Hirn mit Riesenloch

Ein ungewöhnlicher Fall verblüfft die Wissenschaft: Ein 44-jähriger Familienvater führt ein normales Leben, obwohl sein Schädel statt mit Hirnmasse größtenteils mit Flüssigkeit gefüllt ist.
Eigentlich schien der Fall unspektakulär: Vor drei Jahren tauchte in einem Krankenhaus in Marseille ein damals 40-jähriger Mann auf, der über Schwäche im linken Bein klagte.
Als sich die Ärzte Bilder vom Hirnscan des Patienten anschauten, staunten sie nicht schlecht: Statt Hirnmasse entdeckten sie im Inneren des Kopfes größtenteils ein schwarzes Loch.
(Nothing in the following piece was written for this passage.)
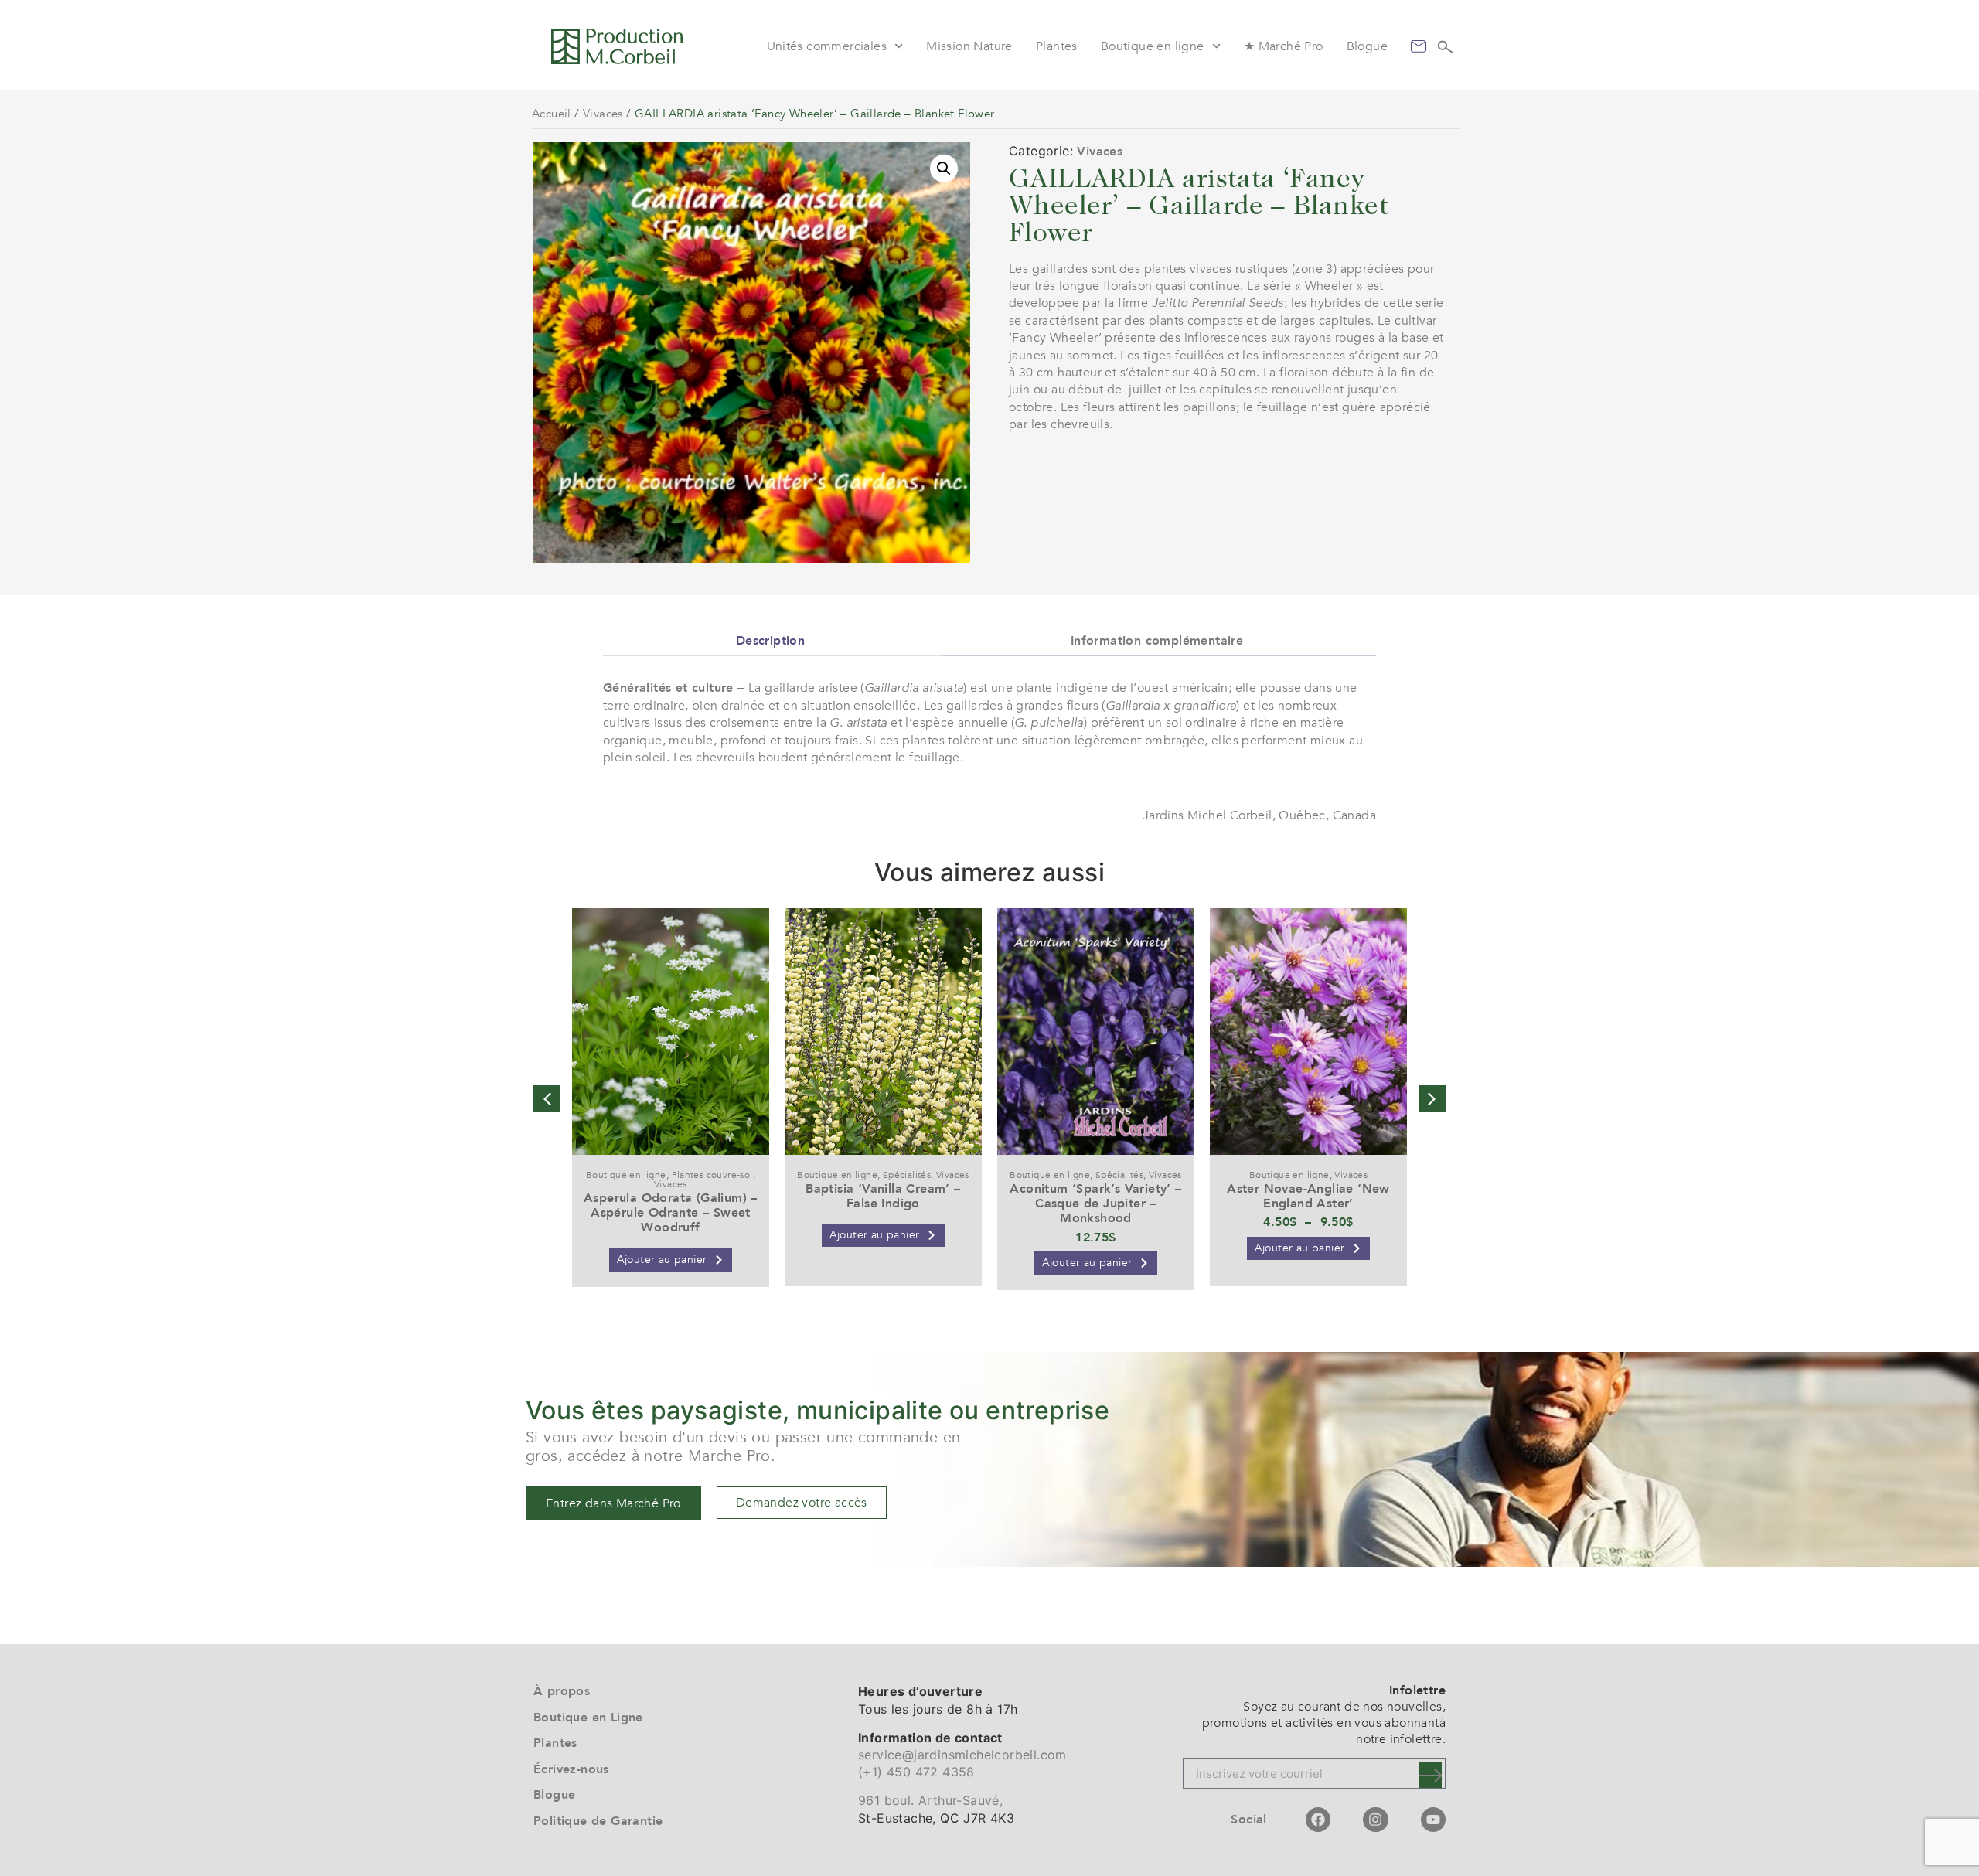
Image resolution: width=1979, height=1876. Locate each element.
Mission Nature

Dabei handelt es sich um abnorm erweiterte Hirnkammern, in denen sich Nervenwasser angesammelt hat.

Die Flüssigkeit hat offenbar schon in früher Kindheit die eigentliche Hirnsubstanz an den Rand des Schädels gedrängt, die es in einer nur wenige Zentimeter dicken Schicht auskleidet.
Die Krankengeschichte zeigt, dass dem Mann als Säugling und später noch einmal als Jugendlichenr ein sogenannter Wasserkopf drohte, ein relativ weit verbreitetes Problem, das einen von tausend Menschen trifft. Die Ärzte legten ihm daraufhin jeweils eine Drainage, um die überschüssige Flüssigkeit abzuleiten. „Wir waren sehr verblüfft, als wir die Bilder sahen“, erklärt Lionel Feuillet, Neurologe an der Université de la Méditerranée in Marseille. „Sein Gehirn ist viel, viel kleiner als normal.“
Trotz seiner außergewöhnlichen Anomalie führt der Mann ein ganz normales Leben: Er ist verheiratet, Vater von zwei Kindern und arbeitet als Angestellter im öffentlichen Dienst. Mit einem IQ von 75 liegt er zwar am unteren Ende der Intelligenzskala, kommt aber im sozialen Leben und im Beruf gut zurecht. Im sprachlichen Bereich erreicht er sogar Werte von 84 Punkten. Für jemand, der weniger als halb so viel Hirnmasse hat wie andere Menschen, ist das eine enorme Leistung.
„Wirklich verblüffend ist, wie sich das Gehirn an extrem schwierige Bedingungen anpassen kann“, kommentiert Max Muenke, Hirnspezialist vom National Human Genome Research Institute, den Fall.